Your job is to give again, exactly and with no additions, the lines in the records below from the one with "At what coordinates" through the one with "Click the Tommy Hilfiger brand name", both included. Omit the pictures.
Start of Data records
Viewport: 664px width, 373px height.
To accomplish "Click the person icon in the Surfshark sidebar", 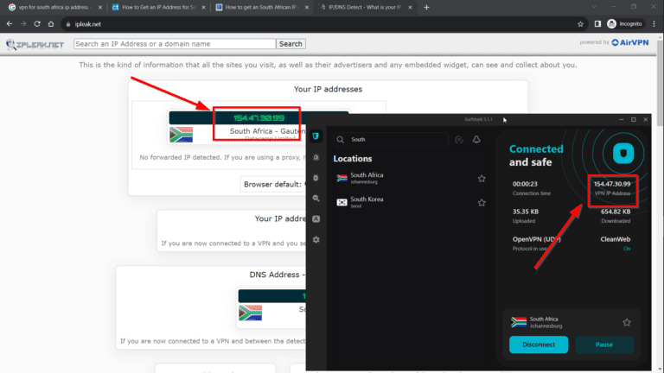I will point(317,218).
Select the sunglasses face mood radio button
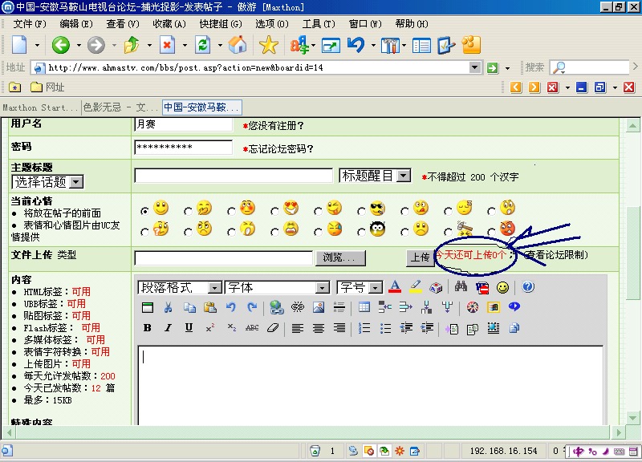Screen dimensions: 642x462 (x=362, y=211)
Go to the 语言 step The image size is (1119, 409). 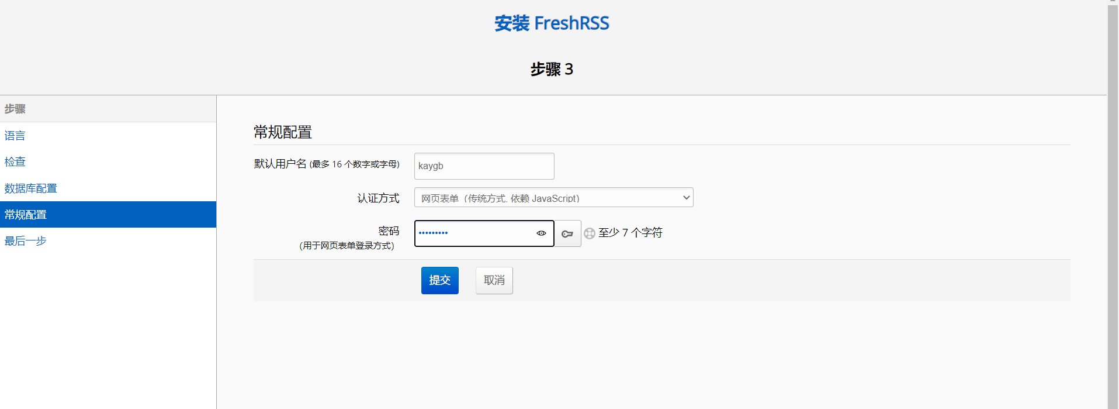point(15,136)
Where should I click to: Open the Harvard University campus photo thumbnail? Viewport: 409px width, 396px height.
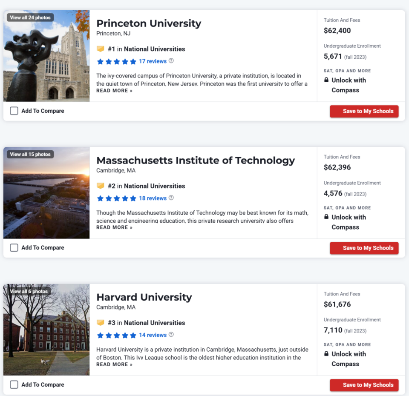coord(46,330)
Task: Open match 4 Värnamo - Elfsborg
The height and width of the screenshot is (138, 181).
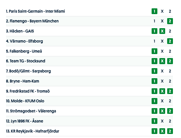Action: tap(24, 41)
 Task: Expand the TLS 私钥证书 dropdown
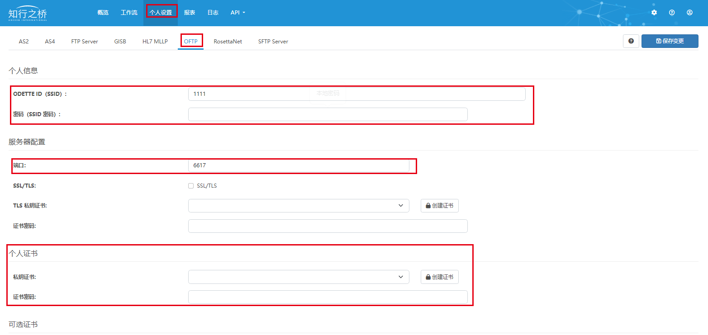[299, 206]
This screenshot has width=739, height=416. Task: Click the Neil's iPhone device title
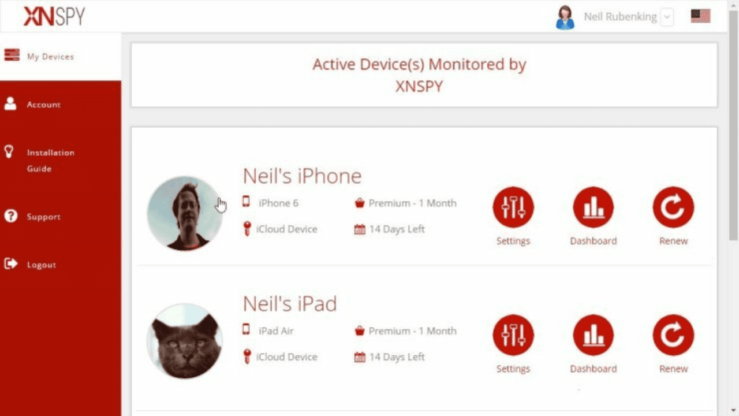[x=302, y=176]
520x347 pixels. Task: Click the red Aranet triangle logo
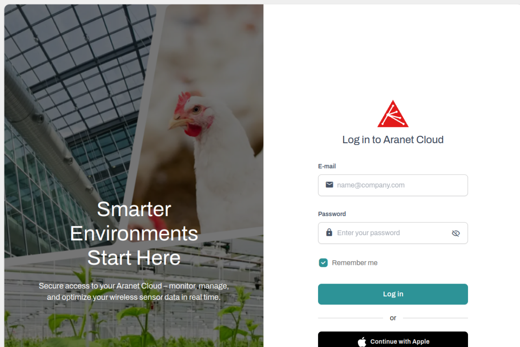393,114
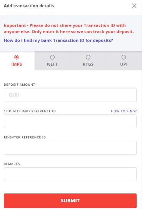The image size is (142, 210).
Task: Open the HOW TO FIND? link
Action: click(124, 111)
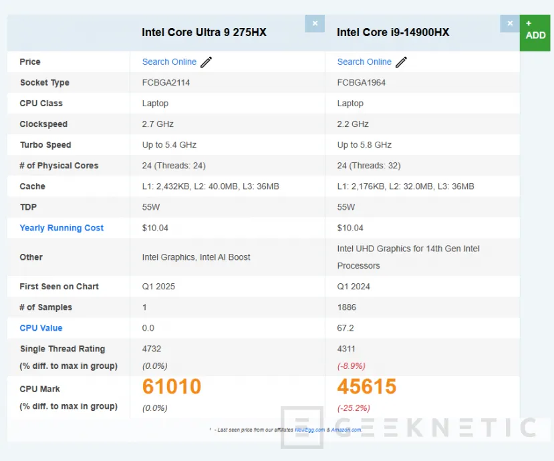Open the Yearly Running Cost page
This screenshot has height=461, width=554.
[61, 227]
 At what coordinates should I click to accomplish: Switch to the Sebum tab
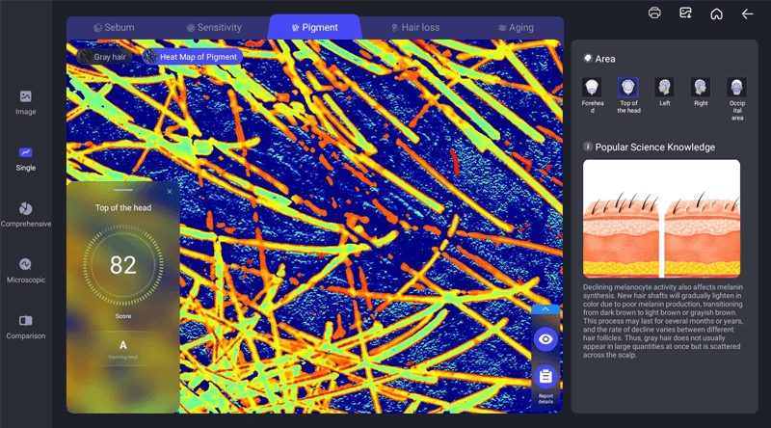[114, 28]
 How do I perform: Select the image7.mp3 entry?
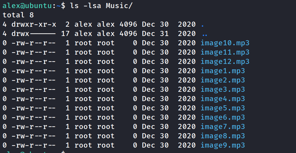[223, 127]
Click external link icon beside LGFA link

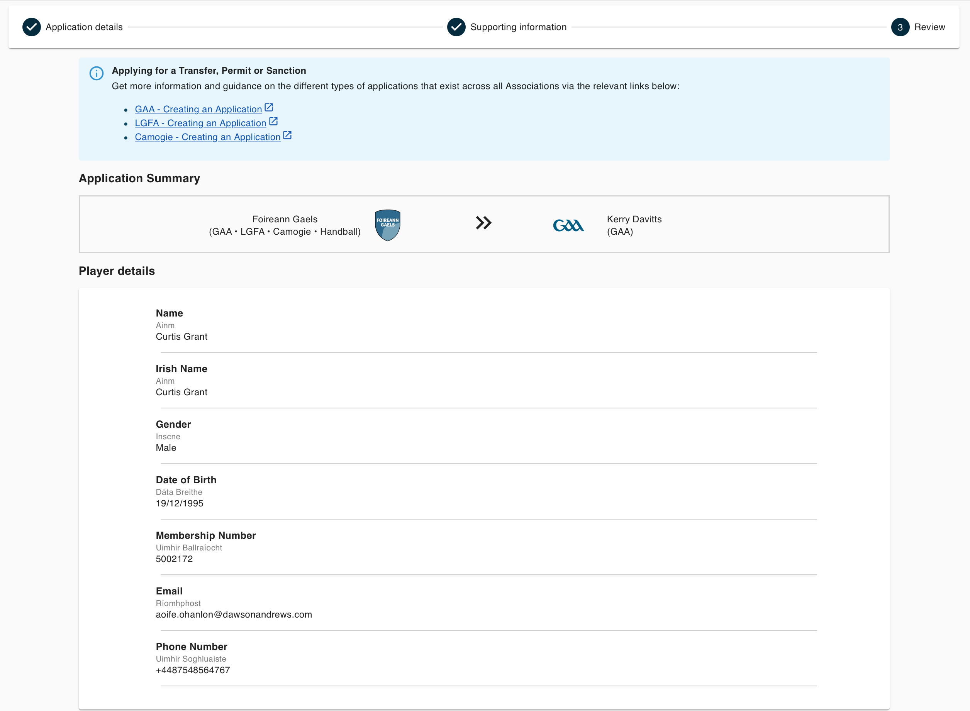coord(273,121)
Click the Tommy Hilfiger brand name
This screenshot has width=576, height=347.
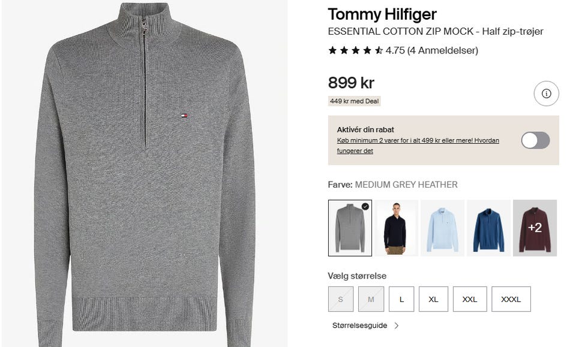(x=382, y=14)
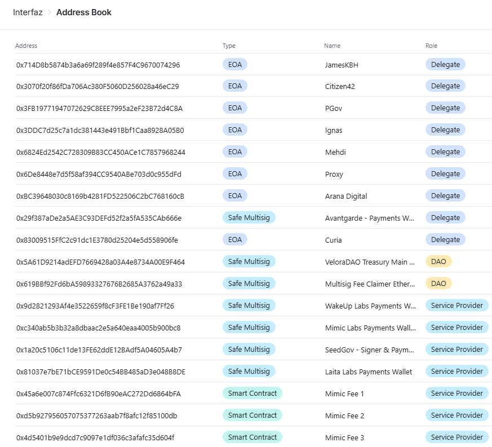
Task: Click the Address Book breadcrumb title
Action: tap(84, 12)
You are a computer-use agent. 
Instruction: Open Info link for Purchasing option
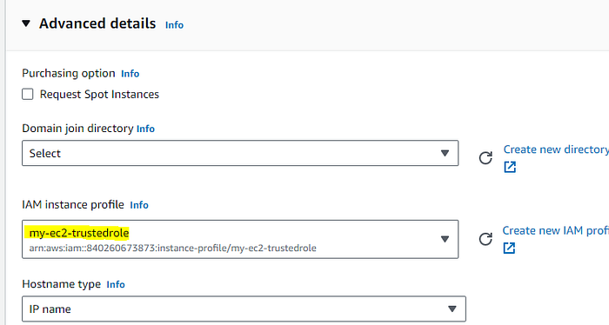point(131,74)
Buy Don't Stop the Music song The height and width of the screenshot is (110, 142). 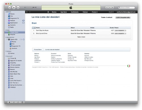(120, 30)
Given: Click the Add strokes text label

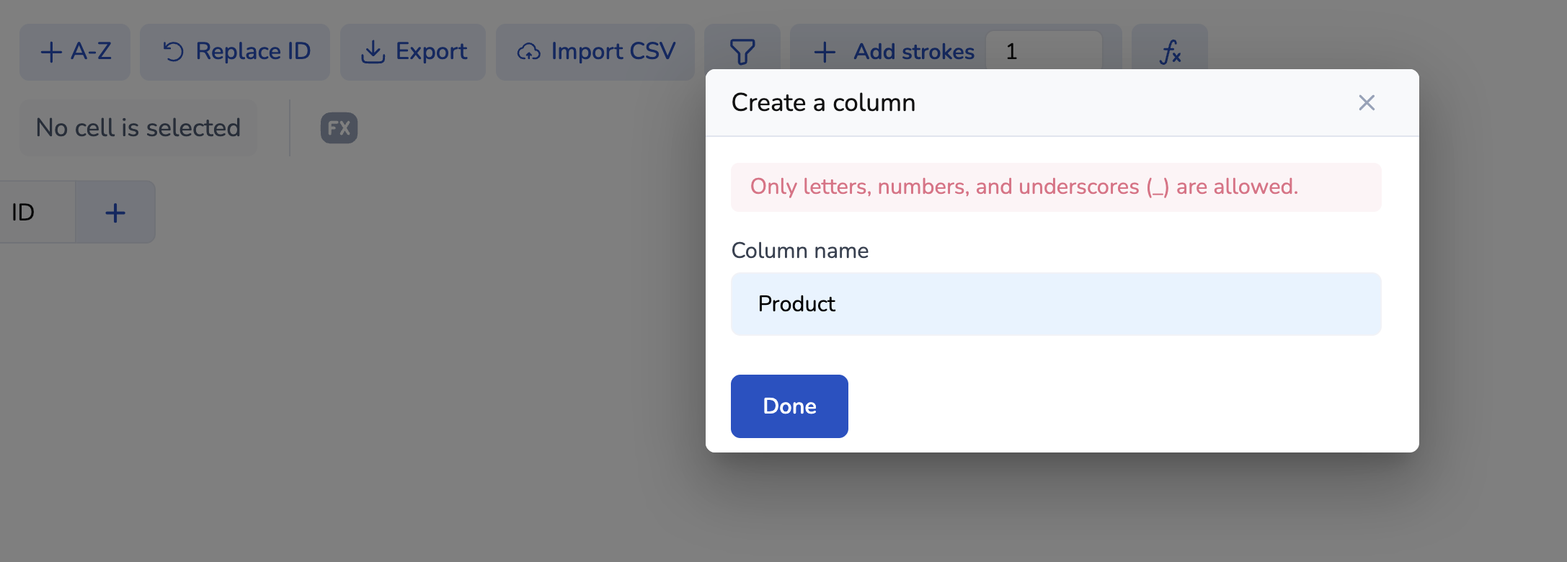Looking at the screenshot, I should 913,52.
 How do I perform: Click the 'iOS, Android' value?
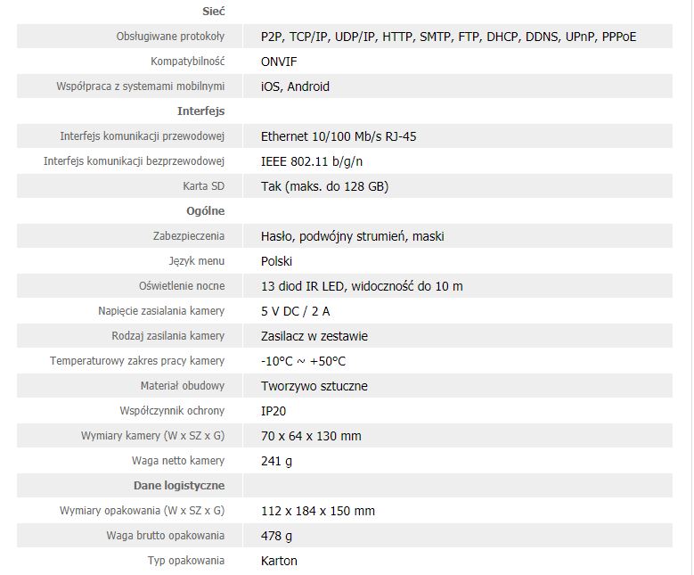click(x=295, y=86)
End of Data records
Problem solution
 At what coordinates should I click to accomplish: Switch to the Sebum tab
[114, 28]
 How do I perform: Select the image7.mp3 entry?
[223, 127]
Click external link icon beside LGFA link

coord(273,121)
Click the Tommy Hilfiger brand name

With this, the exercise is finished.